Ben: Bi daha söyle “Fıroydum”, analistim, ruh rehberim. Ahıahahia önce tanımla, sonra ye beni ehehehia.

Sarhan: Ruh hastası.

Ben: İhhşşş bi fena oldum böyle söyleyince ahahaha, kocacım hala seksapel diil miyim? Hani komik insanlar seksiydi noldu?

Sarhan: Hasta!

Ben: Allah kıymet bilene düşürecek tabi, peee! Yazıklar olsun! Öte yandan aklıma takıldı! Madem böyle düşünüyosun, yok ojeydi yok beldi niye arıza veriyosun aşkım? Hı? Yaaaa! Ehehe

Sarhan: Onun senle alakası yok. Bu erkekler arasında bir mesele.

Ben: Hım! Cihan’ın sana dokunabilmek için, beni kullanacağından mı şüpheleniyoruz? Pek öyle tercihleri var gibi gelmedi bana ama bilemeyiz haklısın.

Sarhan: Yok o değil de hani, erkekler arası derken… Malzeme benim belini ben görücem.

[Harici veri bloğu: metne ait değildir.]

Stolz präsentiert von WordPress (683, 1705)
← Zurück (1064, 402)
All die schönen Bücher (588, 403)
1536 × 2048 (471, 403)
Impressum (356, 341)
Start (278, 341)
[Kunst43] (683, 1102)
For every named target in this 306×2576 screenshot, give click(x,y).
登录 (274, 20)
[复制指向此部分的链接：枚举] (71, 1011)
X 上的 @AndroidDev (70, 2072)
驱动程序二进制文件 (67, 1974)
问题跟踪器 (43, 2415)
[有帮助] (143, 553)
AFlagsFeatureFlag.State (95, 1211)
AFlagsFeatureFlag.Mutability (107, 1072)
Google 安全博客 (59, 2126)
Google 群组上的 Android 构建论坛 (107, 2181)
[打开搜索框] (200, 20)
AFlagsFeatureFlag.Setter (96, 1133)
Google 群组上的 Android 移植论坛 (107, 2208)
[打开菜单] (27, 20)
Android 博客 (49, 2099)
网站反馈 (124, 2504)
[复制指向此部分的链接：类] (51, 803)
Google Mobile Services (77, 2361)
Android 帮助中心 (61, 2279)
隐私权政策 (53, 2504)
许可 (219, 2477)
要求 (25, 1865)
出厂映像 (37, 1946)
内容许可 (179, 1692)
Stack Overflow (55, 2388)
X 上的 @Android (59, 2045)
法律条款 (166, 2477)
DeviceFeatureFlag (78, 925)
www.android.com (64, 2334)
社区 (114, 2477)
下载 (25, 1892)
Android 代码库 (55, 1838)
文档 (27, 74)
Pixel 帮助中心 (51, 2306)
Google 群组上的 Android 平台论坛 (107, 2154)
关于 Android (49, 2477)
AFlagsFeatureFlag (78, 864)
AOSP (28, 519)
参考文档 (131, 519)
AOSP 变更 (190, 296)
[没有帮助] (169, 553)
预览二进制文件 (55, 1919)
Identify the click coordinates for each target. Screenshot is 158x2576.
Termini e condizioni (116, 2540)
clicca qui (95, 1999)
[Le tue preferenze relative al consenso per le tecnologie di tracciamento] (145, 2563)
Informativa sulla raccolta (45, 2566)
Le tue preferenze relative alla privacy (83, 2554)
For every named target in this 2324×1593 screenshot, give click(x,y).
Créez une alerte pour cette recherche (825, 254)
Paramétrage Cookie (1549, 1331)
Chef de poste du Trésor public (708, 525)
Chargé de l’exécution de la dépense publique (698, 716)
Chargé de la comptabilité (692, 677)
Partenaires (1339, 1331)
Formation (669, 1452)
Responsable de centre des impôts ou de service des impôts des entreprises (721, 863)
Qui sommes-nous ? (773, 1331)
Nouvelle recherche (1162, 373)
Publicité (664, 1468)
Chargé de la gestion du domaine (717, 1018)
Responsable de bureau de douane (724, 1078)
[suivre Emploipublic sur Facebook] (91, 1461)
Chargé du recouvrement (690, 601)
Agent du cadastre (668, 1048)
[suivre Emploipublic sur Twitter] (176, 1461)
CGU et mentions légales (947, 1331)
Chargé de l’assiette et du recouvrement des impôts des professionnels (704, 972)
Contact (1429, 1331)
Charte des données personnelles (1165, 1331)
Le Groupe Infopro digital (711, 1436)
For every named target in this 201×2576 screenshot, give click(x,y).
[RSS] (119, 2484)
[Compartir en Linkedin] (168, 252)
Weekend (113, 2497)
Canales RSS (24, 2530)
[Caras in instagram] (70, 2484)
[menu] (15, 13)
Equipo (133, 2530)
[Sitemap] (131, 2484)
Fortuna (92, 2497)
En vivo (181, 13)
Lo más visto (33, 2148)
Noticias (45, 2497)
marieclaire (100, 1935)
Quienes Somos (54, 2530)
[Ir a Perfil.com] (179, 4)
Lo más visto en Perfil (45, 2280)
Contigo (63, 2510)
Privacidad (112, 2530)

Ben: Buradaki “Malzeme” ben olmasam gerek ya! Yok ben isem ahaha yani hakkaten ehihehe şöyle yapalım –ki doğada örnekleri var bunun- sen benim etrafıma işe, kokunu bırak, ahahahiae yanıma yanaşan herkes senin bölgende olduğunu anlasın. Nasıl çözüm? Süpper!

Sarhan: İğrençsin!

Ben: Ohş! Bi daha söyle

Sonuç olarak resim hususu tamam. Şöyle tamam, bir kısım resim elimizde.

Bunlarla ne yapıcaz hususu ise tamamen Cihan’ın cinsel tercihlerine bağlı.